Further surveys of patients, their families, and their clinicians are warranted. To improve
reliability, these should be adequately powered to ensure that sufficient numbers of men were
treated with different interventions and to allow full analyses of the tested predictors. Studies
should use established methods including standardized qualitative research designs and, ideally,
validated questionnaires to elicit preferences. Studies of this sort also need to consider the overall
adequacy of discussion with patients regarding management options—and documentation of
those discussions. Adequate documentation of these discussions will surely improve the veracity
of some of these survey data.
Future Key Questions of interest could include comparisons of interventions that improve the
likelihood that eligible men are offered AS, that improve acceptance of AS, and that improve
adherence with AS, so long as it remains the most appropriate treatment. Arguably, it is more
important to first establish how to successfully get men offered, accepting, and adhering to AS,
before determining which men are at greatest risk of failing to receive AS.
Key Question 4—Active Surveillance Versus Immediate Curative
Treatment
A randomized controlled trial with long followup would provide the best evidence to
adequately assess the differential effects between AS and immediate curative treatment. The
least biased, most reliable study design comparing two interventions is the randomized
controlled trial that adheres to modern methodological standards. Outcome assessors—
particularly those who conduct psychometric testing—should be blinded. The primary outcomes
of interest should be patient-centered outcomes, including mortality and disease-free survival,
psychometric measurements, adverse events, resource utilization, and costs.
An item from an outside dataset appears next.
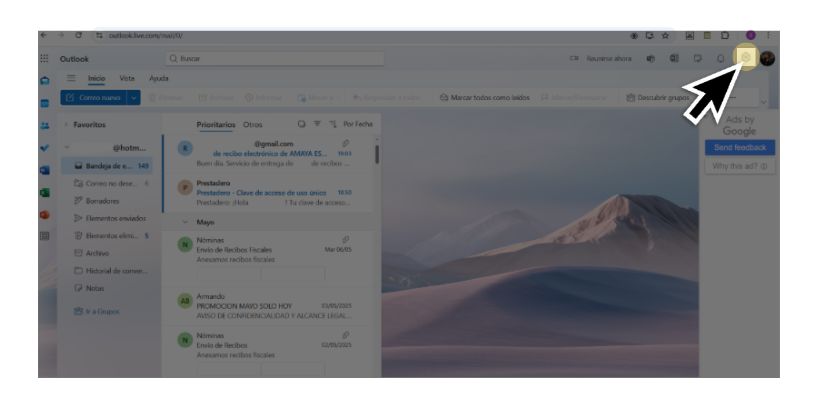The width and height of the screenshot is (818, 396).
Task: Launch Excel from the left app rail
Action: (x=45, y=193)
Trials need to be of
sufficiently long duration to collect data on the clinically relevant outcomes. However, limited
resources and possible difficulties recruiting patients may preclude such a study.
In lieu of randomized trials, adequate findings may possibly be extracted from long-term
databases with prospectively collected data. However, these studies, too, should use AS
protocols that are defined a priori and undergo minimal change over time or between centers.
The determination of which patients are potentially eligible for AS should also be made a priori.
These studies will need to use multivariable analyses, propensity scores, or other validated
methods to adjust for the broad range of factors that affect the decision to use AS. We do not
believe that retrospective studies are capable of providing adequate data for unbiased analyses.
Subgroup analyses of both randomized trials and prospective observational comparative
studies should be conducted to look for particular sets of men who may benefit most (or least)
from one approach or the other. Preferably, these subgroups should be considered a priori. The
factors listed in Key Questions 1 and 2 form a good starting point to consider which subgroups
may be of interest. In addition, future studies that could uncover better bio- and imaging markers
of indolent versus aggressive disease, and thus could better stage patients as having either low or
high risk disease, are necessary to better inform which patients are most likely to benefit from
observational versus active treatment.